Mean time to remediate (MTTR) is an essential metric for businesses, as the lower the MTTR, the less exposure to exploits.
False Positive Rate
The ability to distinguish legitimate vulnerabilities from false positives enables organizations to reduce the number of unneeded fixes and limit risk exposure. It also helps them refine their detection methods and prevents wasting resources on non-threats.
The average time it takes to resolve a vulnerability once a problem is identified. This is a critical measure of IT team responsiveness and capacity.
CISOs need metrics showing how well their program works, including efficiency, coverage, and velocity. They also need to understand how these metrics fit within the organization’s risk tolerance and how they relate to security priorities and threat models. The right metrics will provide clarity for teams and help elevate vulnerability management to business leaders and decision-makers. However, gathering these metrics is a process that requires careful planning by IT and security teams to ensure success. The key is to start with the right metric and work up from there.
Time-to-Remediate
The ability to patch vulnerabilities promptly can reduce the impact of cyber attacks. Measuring the average time to close a vulnerability provides insight into your team’s ability to respond quickly to identified risks and prioritize remediation tasks.
Keeping the number of open vulnerabilities low requires attention to process and culture. Teams that race to close every vulnerability as fast as possible are often less effective than those that take the time to resolve only the most critical risks.
This metric focuses on the average time it takes for an organization to find a solution for a specific vulnerability, including the downtime required to implement that resolution. Some CISOs have even changed the name of this metric to “mean time to reboot” since changes may not be fully deployed (and the vulnerability addressed) until after a system restart. This metric excludes false positives, accepted risks, and open vulnerabilities from the total risk remediated.
Patch Deployment Rate
Vulnerability patching is one of the most critical aspects of a strong cybersecurity posture. As such, the success of your organization’s patch management program is a crucial indicator of overall risk reduction.
Software vendors regularly release patches to fix vulnerabilities in their applications. It is essential that IT teams quickly detect and deploy these updates to their systems before hackers can exploit them. The patch deployment rate metric provides a good picture of how well your team manages the process.
If your total remediated vulnerability count is continually trending upward, this is an excellent indication that your team has implemented efficient processes for deploying and testing these fixes. However, if you notice an increase in open vulnerabilities over time, this could indicate that your team should be deploying updates more quickly. Tracking this metric helps you identify any slowdowns in your process and ensure all open vulnerabilities are remedied before hackers can exploit them.
Remediation Compliance
Organizations should focus on vulnerability management metrics that empower stakeholders with the information they need to make sound decisions about reducing risk exposure. They should avoid focusing on a handful of VM metrics that may only provide value from a technical perspective (e.g., number of scans, attacks, patches applied, etc.).

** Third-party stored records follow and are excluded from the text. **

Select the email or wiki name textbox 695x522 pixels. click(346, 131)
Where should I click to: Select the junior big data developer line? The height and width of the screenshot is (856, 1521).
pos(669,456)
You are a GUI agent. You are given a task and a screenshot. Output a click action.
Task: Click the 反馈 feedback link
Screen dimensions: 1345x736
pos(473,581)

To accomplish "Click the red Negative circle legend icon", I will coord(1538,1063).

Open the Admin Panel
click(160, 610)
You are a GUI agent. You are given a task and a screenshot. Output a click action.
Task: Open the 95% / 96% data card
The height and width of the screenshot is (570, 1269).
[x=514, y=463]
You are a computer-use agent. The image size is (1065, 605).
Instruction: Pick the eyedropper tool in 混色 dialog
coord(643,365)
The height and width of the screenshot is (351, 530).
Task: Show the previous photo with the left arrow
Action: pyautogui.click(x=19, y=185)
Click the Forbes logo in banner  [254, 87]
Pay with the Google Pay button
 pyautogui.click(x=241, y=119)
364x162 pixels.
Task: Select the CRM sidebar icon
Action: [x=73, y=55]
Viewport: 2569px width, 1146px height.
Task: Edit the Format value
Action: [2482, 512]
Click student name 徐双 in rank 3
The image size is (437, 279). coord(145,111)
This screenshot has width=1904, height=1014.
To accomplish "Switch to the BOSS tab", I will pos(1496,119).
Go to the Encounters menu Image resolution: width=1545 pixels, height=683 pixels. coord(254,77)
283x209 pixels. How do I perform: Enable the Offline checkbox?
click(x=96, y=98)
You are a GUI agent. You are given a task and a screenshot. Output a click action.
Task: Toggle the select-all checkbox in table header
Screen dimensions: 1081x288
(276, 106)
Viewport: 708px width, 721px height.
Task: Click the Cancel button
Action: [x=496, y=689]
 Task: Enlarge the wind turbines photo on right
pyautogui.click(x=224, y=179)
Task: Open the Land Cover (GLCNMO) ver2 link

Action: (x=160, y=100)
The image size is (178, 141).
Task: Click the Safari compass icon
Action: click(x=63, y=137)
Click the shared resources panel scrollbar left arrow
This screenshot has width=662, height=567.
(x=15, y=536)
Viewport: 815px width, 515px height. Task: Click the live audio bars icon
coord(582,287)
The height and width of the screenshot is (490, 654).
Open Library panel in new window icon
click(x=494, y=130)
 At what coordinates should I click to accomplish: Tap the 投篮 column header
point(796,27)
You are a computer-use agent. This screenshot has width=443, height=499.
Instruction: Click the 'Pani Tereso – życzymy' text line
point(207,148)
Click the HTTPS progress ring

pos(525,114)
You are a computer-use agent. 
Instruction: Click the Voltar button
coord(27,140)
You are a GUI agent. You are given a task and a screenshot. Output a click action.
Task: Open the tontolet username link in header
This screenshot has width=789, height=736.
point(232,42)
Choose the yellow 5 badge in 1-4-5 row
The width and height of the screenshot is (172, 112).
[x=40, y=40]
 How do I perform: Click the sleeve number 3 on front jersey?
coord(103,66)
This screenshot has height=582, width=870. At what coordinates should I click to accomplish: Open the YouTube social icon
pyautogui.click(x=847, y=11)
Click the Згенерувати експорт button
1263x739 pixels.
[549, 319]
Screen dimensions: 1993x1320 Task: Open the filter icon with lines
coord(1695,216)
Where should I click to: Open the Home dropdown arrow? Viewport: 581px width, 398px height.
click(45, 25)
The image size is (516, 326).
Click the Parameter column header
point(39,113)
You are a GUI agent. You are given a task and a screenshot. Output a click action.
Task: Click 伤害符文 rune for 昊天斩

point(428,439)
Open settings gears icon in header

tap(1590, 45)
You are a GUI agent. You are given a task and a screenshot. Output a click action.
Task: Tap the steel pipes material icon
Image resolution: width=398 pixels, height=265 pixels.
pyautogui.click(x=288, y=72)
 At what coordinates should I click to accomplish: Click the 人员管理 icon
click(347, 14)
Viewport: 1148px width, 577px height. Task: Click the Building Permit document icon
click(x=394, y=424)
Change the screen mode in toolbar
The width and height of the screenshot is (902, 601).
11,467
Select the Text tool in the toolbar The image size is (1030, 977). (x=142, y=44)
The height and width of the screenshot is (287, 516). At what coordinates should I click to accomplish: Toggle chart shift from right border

A key metric to monitor is the residual risk metric, which determines how much of an attack surface remains after vulnerabilities have been remediated. This metric helps ensure patches are efficiently deployed and remediated across the organization’s infrastructure.
If a high-risk vulnerability is not fixed, it can expose the organization to severe risks and penalties. This metric is best monitored using scanners with auto-discovery functionality so that all machines on the network can be scanned regularly. This metric also provides visibility into whether the organization has missed specific systems and how long it takes to detect and resolve vulnerabilities.